### Article:
--------------------
Your website can be a great asset, or a horrible liability. It can draw people near and be a resource to them, or it can cause them to walk away and never consider your church again.
With such high stakes, we need to make sure we aren’t turning away non-Christians from our churches right out of the gate.
Here are four thing to change on your church website to encourage non-Christians to pay attention and stick around.
- Get Rid of Jargon
One of the biggest turn-offs to non-Christians is the use of jargon on your website. Jargon is defined as “Special words or expressions that are used by a particular profession or group and are difficult for others to understand.” Although jargon will make you sound smart or holy or better-than, it has no place on a website, especially a church website! When we use words such as “intercession”, “glorification”, or “creed” without defining what we’re saying, it makes people feel uncomfortable and unwelcome. It makes it seem like your website is only for an elite club, of which, they are not a part.
There are two ways fix jargon:
– Remove all jargon (especially in the navigation/menu bar)
– Define what you’re saying. Makes sure that you always define in context and NOT with a definition section at the bottom of the page. A separate definitions page or section will make people, again, feel alienated and stupid for not previously understanding what you said.
- Create Easy to Find Staff Bios/Pictures
Some churches don’t post pastor’s bios or pictures as a way to keep from the church becoming all about the pastor. Sadly, this well intentioned act leaves website visitors wondering if they can trust the church’s leadership. There’s so much distrust when it comes to religious leaders, and one way you can help dispel this is by being upfront and open about who the leaders are.
I write on both of the issues above, and eight others, in further detail in my FREE ebook which you can download at travissinks.com/ebook.
- Explain the Gospel
One of the biggest turnoffs a non-Christian when looking at a church website is that there’s nothing specifically “Christian” about it. Without an explanation of the Gospel, a non-Christian will look at your website and simply see a club full of self-righteous people. Here are three main locations you can emphasize the Gospel:
– On your statement of faith/belief page.
– Scattered throughout the explanations of why you hold your worship services, mid-week Bible studies, and outreaches.
– A whole page dedicated to explaining the Gospel and what it means for the reader.
--------------------
### Stored rows:
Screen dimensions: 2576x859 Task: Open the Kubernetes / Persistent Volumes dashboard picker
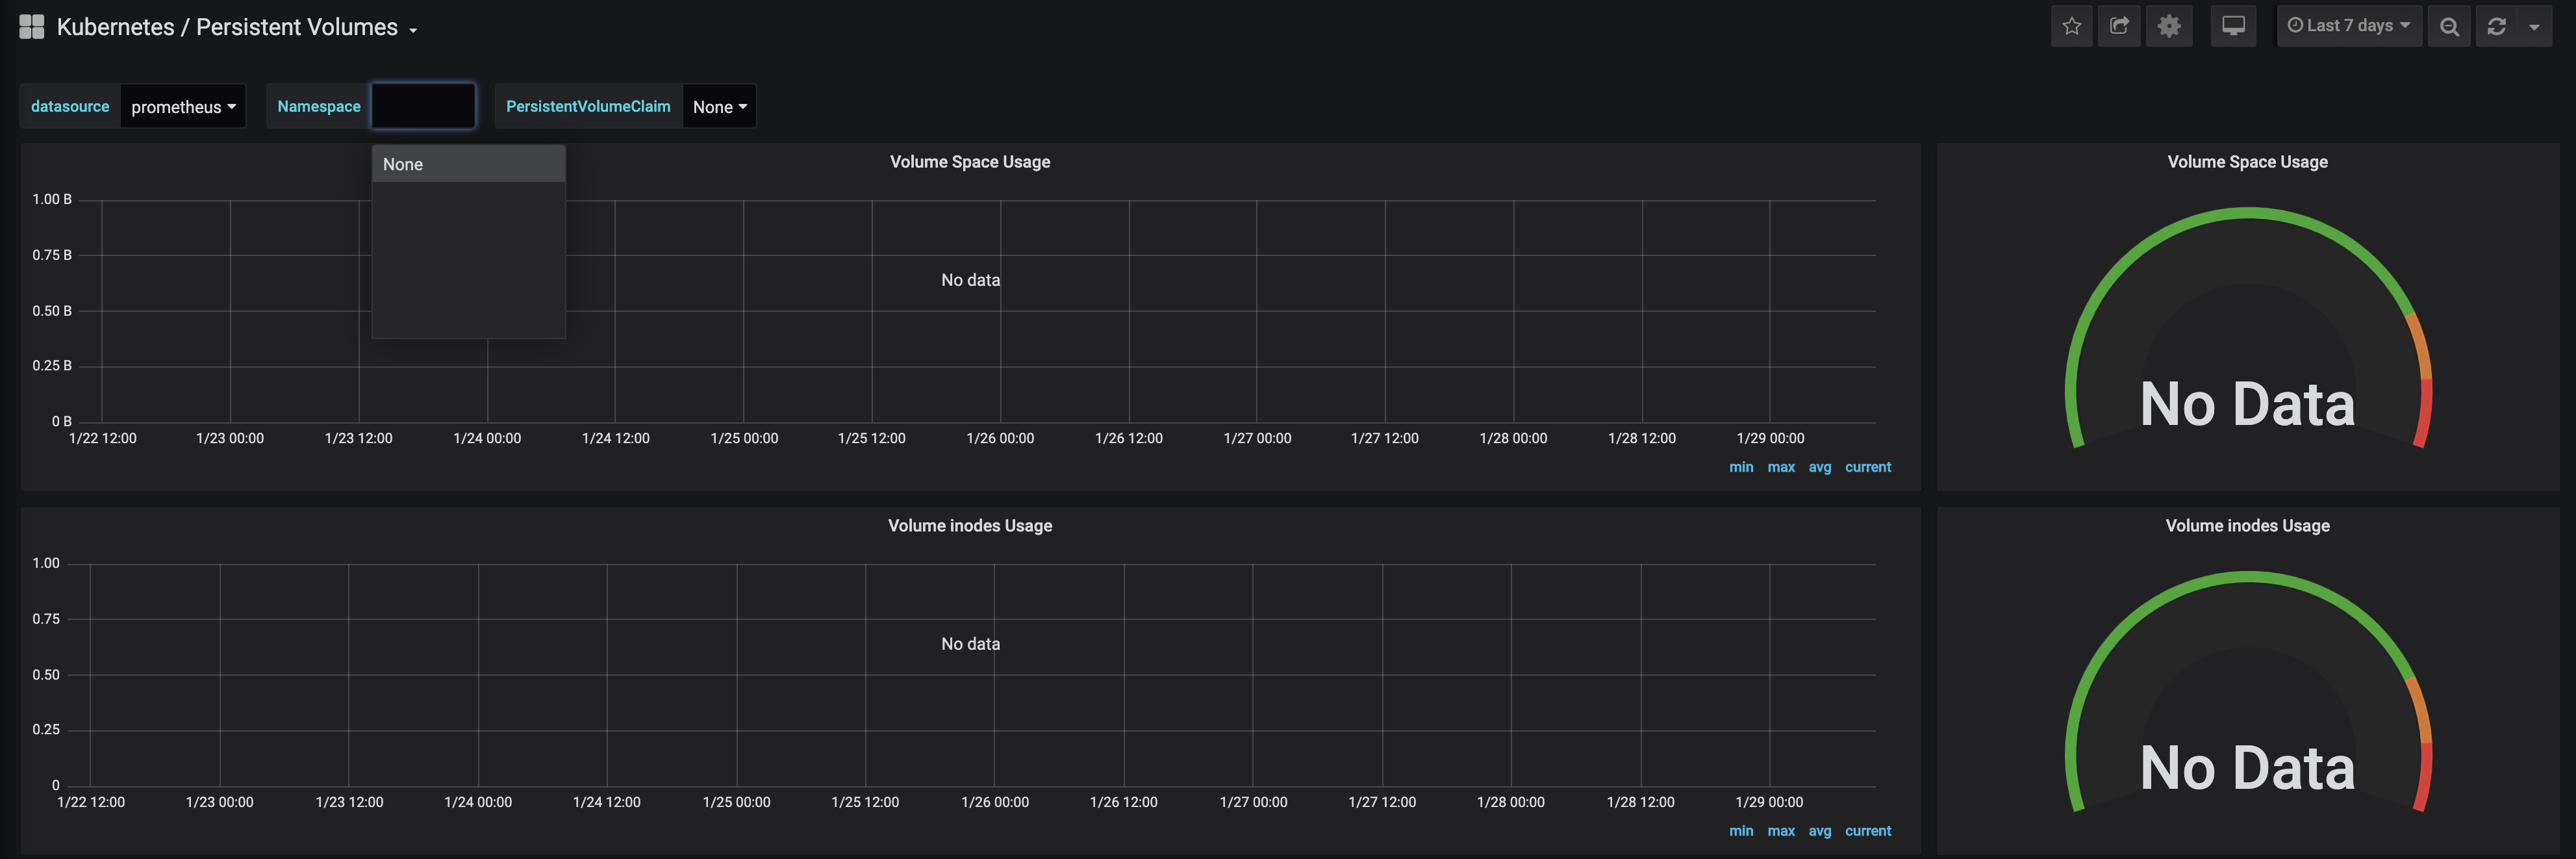(x=236, y=28)
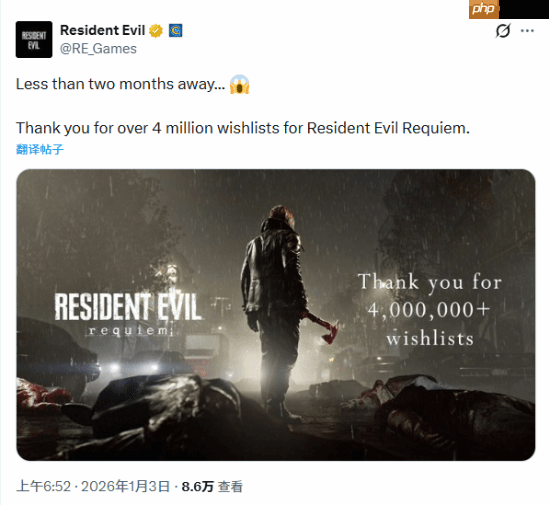Screen dimensions: 550x505
Task: Open the 8.6万 查看 view count
Action: pos(212,486)
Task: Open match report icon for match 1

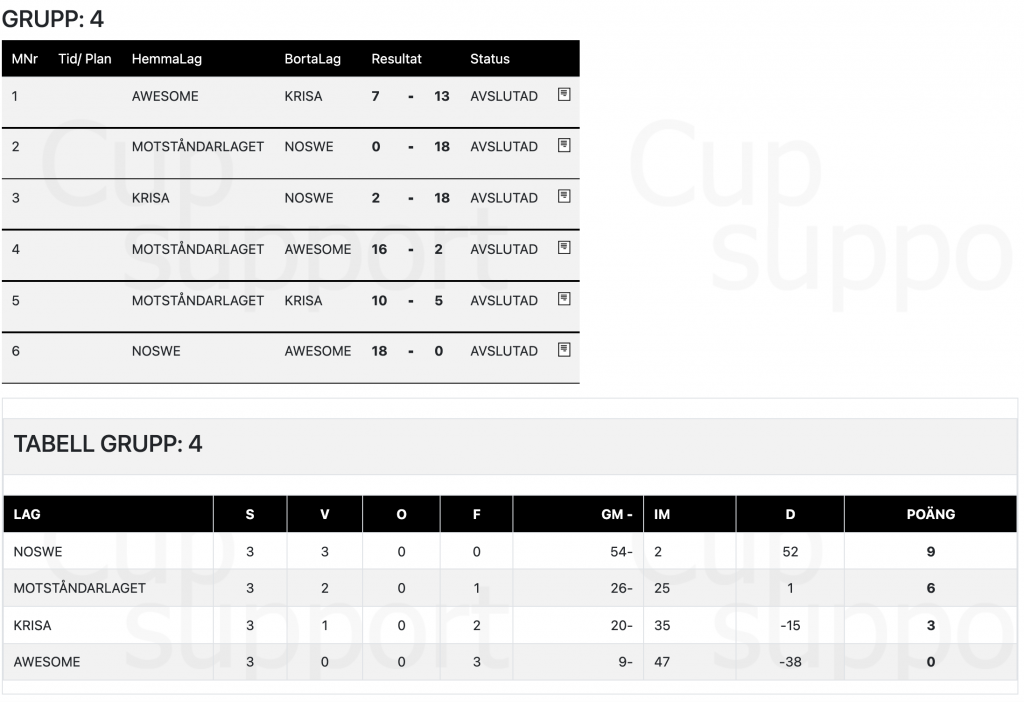Action: click(564, 95)
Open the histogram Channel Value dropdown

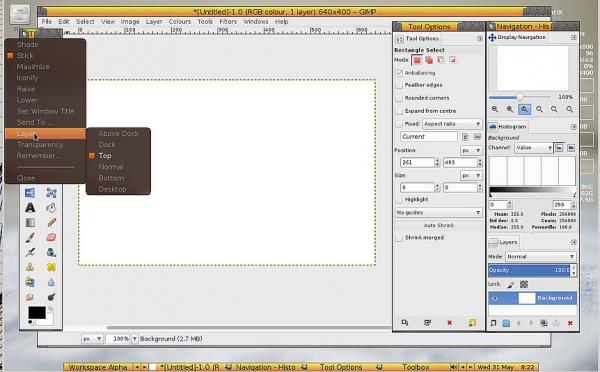(x=533, y=148)
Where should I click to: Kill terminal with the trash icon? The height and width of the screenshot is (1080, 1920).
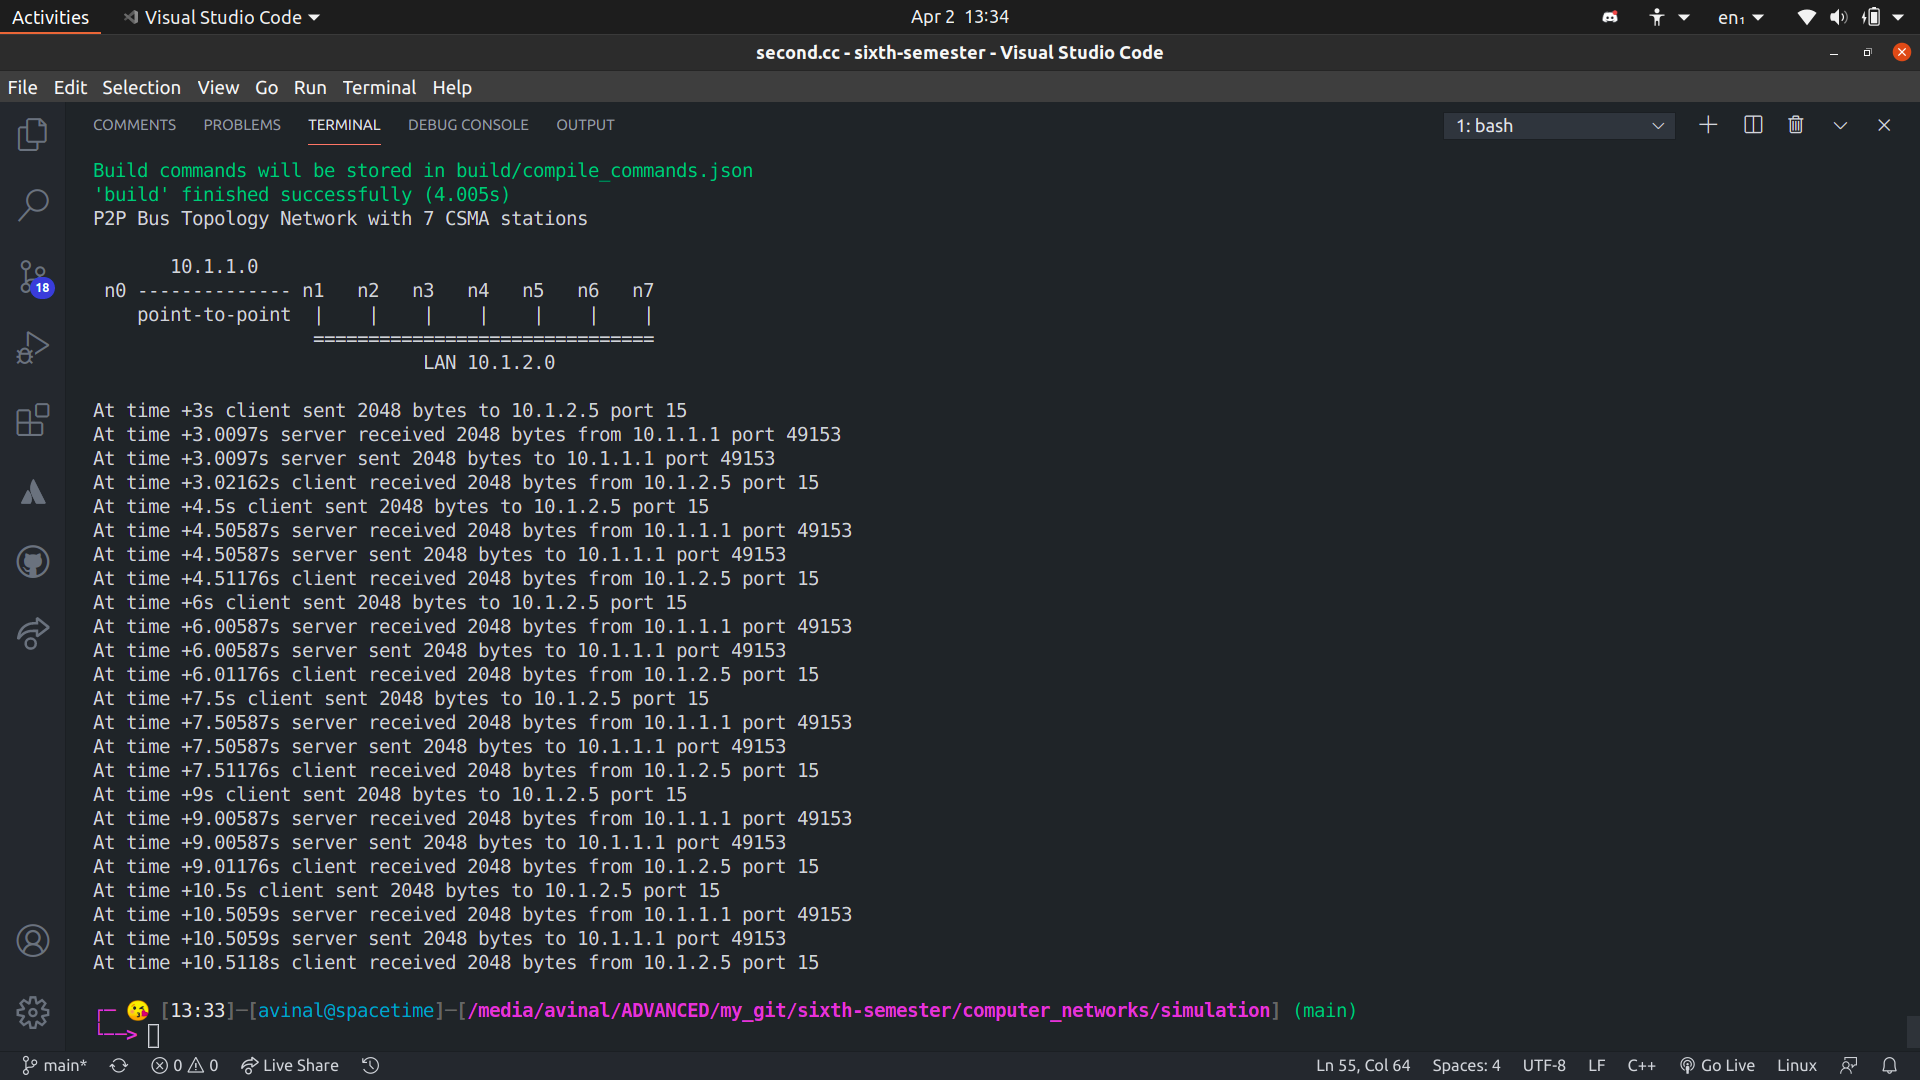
--------------------
### Required actions:
(a) Decide whether each statement below agrees with the article on church websites. Answer yes or no for each, and quote the words from the article that decide it.
(i) The article recommends collecting definitions of church terms in a section at the bottom of the page.
(ii) Some churches leave out pastors' bios or pictures to keep the church from becoming all about the pastor.
(iii) The article names three main locations where a church website can emphasize the Gospel.
(b) Continue the article on church websites from the point where it stops.

### Task-by-task outputs:
(a)
(i) No: "Makes sure that you always define in context and NOT with a definition section at the bottom of the page."
(ii) Yes: "Some churches don’t post pastor’s bios or pictures as a way to keep from the church becoming all about the pastor."
(iii) Yes: "Here are three main locations you can emphasize the Gospel"

(b)
- Create a Call to Action
As I’ve written before, (http://www.travissinks.com/blog/how-to-create-a-call-to-action-for-your-church-website/2015) some people will leave your website and never think of it again simply because you haven’t asked them to.
Our church websites can, and should, be much more than a mere flyer. Every page should offer the visitor some compelling thing to do. Marketers call this a “call to action.” A few examples for your church could be:
– Giving their email to receive updates on what’s happening at the church
– Giving their contact info to be followed up with
– Signing up to serve
– Signing up to join a mid-week study or group
– Sending in a prayer request
There are many ways we can ask our visitors to engage with us through our website. But we also have to make sure that we’re doing so wisely. Here’s three guidelines to follow when creating a “call to action”:
– Just a Few: A good call to action has ONE option for response, or two at max.
– Be Precise: What is the EXACT thing you want them to do? Tell them that.
– Stay Relevant: Don’t put a call to give on your about page. Instead, offer for them to join the mission of your church, or to receive updates on what God is doing at your church.
– Make it Obvious: One fault of most designers is that they work so hard to make it beautiful that you don’t even really notice the call to action. However, every marketer will tell you that your call to action needs to be big, bold, colorful, and obvious to make sure your visitor sees it.
I hope this helps you attract and keep non-Christians on your website in order to best reach those who don’t yet know Jesus. Do you have any ideas you’d like to add? I’d love to hear them!
Travis Sinks lives in South Florida with his wife and son. He is an assistant pastor and a freelancer for churches in web design, marketing, and graphic design. You can read his blog aimed at encouraging and equipping ministry leaders at www.travissinks.com and can learn more about his service for churches at www.tnsinksdesigns.com/churches.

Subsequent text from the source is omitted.